_OBJETIVO DO EXERCÍCIO:_
Dê continuidade ao texto sobre espiritualidade apresentado abaixo, a partir do ponto em que ele se interrompe.

_TRECHO FORNECIDO:_
■ ■ ■ ■

Romildo Gurgel
Atualmente,
o tema espiritualidade parece ser um tema bastante recorrente em nossa cultura.
Ele aparece tanto no âmbito religioso, ambiente este com múltiplas
apresentações e percepções bastante variadas, encontrando aí o seu ambiente natural
como o campo mais amplo, como também nas mais diversas áreas onde o ser humano
se encontra. Hoje tanto jovens, como
adultos, estudiosos filósofos e cientistas, empresários e executivos e aqueles
que estão sobre o poder econômico incorporam em suas ações certo tipo de
espiritualidade. Há também aqueles que
pensam que espiritualidade tem a sua pauta em retiros de meditação, e aqueles
que suas famílias optaram para que seus filhos estudassem em colégios
religiosos, ou ainda, os monges em suas enclausuras, passando por experiências
isoladas. Poderemos afirmar que todo ser humano tem sede de se encontrar com
sigo mesmo e com Deus para achar a respostar do porquê estamos aqui. Não há
quem fique de fora dessa realidade pessoal, quer seja ela intencional,
percebida ou não. O apóstolo Paulo
escrevendo a Igreja de Éfeso traduz com veracidade declarando dois tipos de
pessoas no mundo: as que estão “em Cristo” e as que não estão em Cristo (cf.

■ ■ ■ ■

_MATERIAL FORNECIDO:_
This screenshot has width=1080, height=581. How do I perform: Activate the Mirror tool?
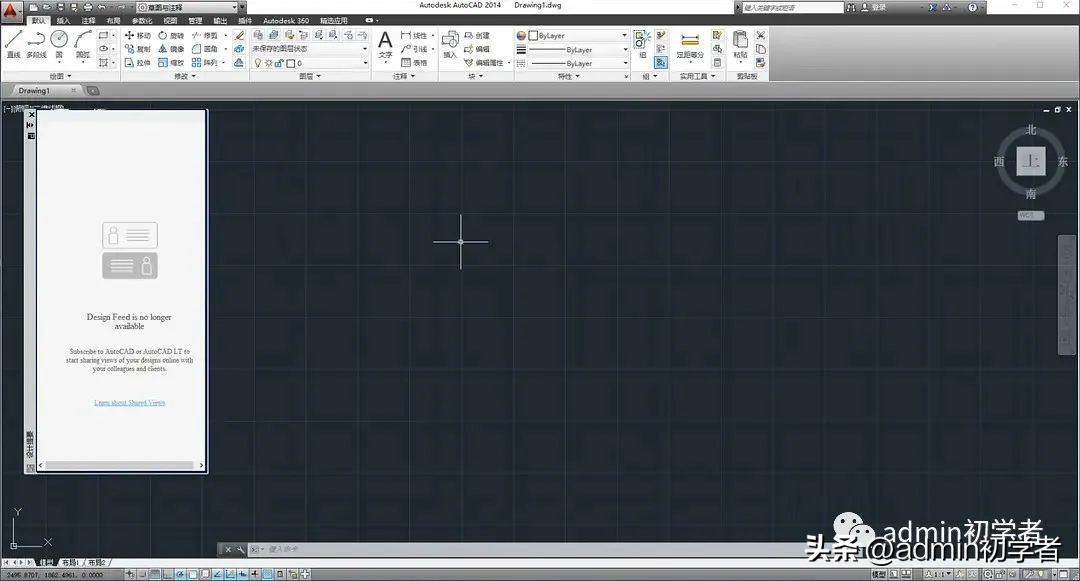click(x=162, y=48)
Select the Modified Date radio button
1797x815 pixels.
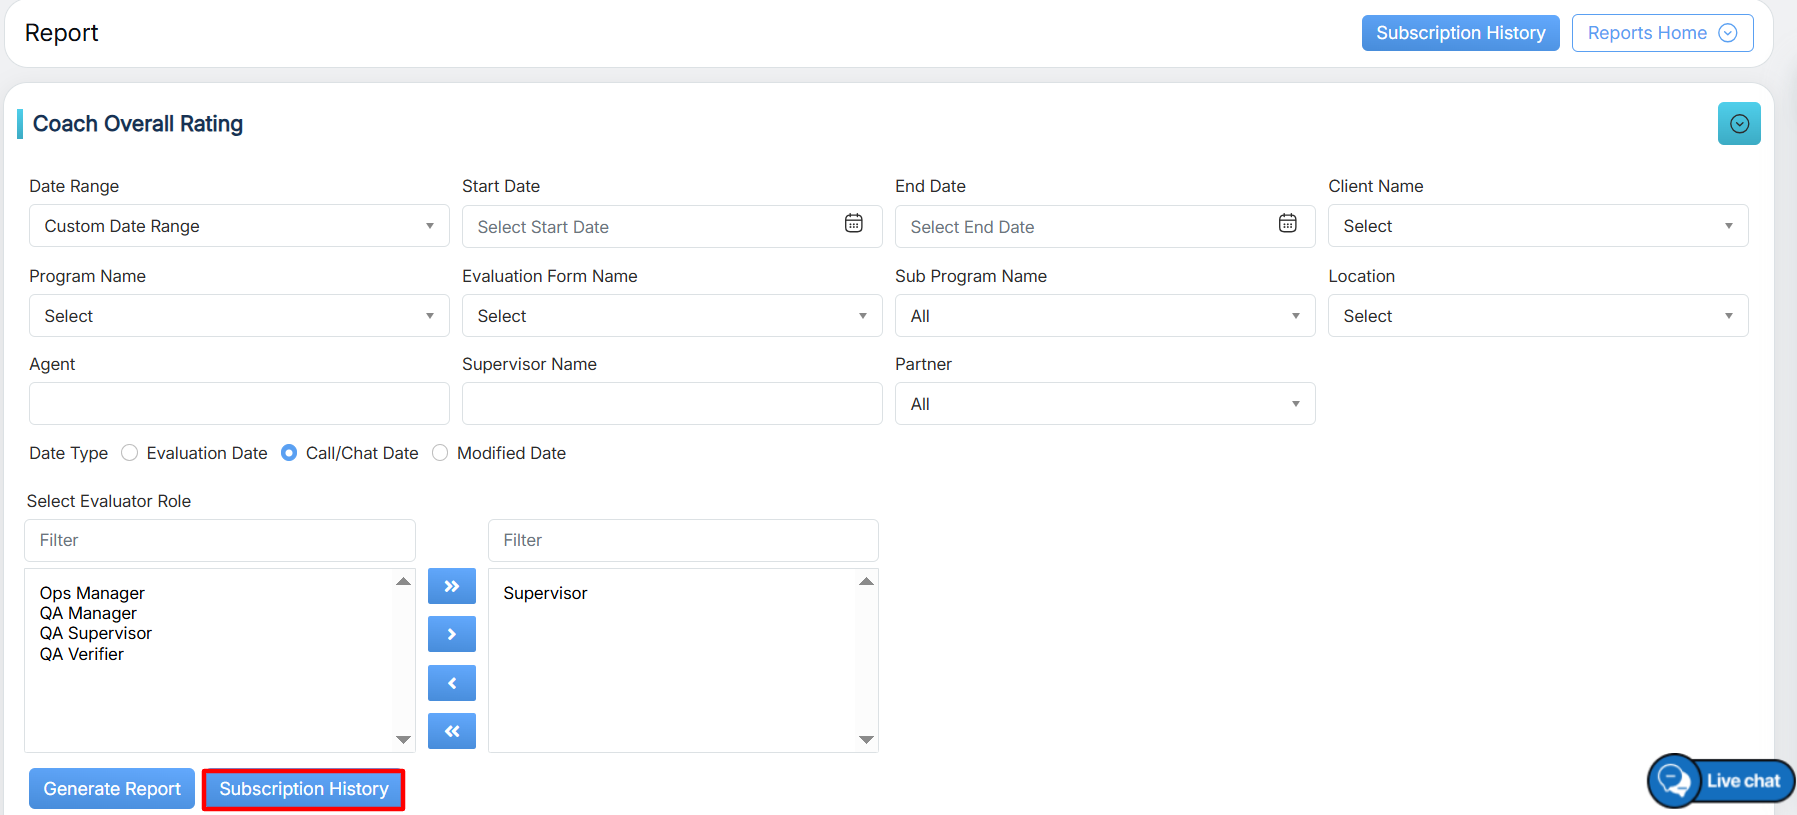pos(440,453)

■ ■ ■ ■

_RESPOSTA DA TAREFA:_
Efésios 2:1-2). A queda reduziu a humanidade a um estado de espiritualidade
independente, onde predomina alienação ao curso do mundo, ao seu príncipe como
sendo o da potestade do ar, do espírito que age naqueles que não obedecem ao
evangelho de Jesus Cristo, inclinados a vontade da carne e dos pensamentos. A
escritura sagrada, classifica esta classe de humanos como uma classe
independente (híbrida) – caracterizada como morta nos seus delitos e pecados
(v.1) e viva aos que mediante a fé está unida com Cristo, através da Sua graça
salvadora (v.5).
Sendo assim, todos nós incorporamos
quer queiramos ou não algum estado de espiritualidade, consciente ou inconscientemente.
Veja o que (Droogen, p.124) observou
sobre essa possibilidade:
A
espiritualidade elabora uma atitude, um comportamento que concretiza
simbolicamente com o sagrado. Estas relações com o sagrado têm consequências
para as suas relações com o mundo e com os outros homens.
O
homem é o reflexo da relação do estar sem ou com Cristo. O estar em Cristo, o
Espírito Santo assume a posição inspirando-o para criar esse vínculo relacional
e simbólico. Ao criar símbolos, o homem se mostra sujeito ativo ao invés de
objeto passivo. Por isso, ele possibilita a abertura do mistério. O invisível
fica invisível, misterioso, mas deixa-se conhecer e tornar-se visível.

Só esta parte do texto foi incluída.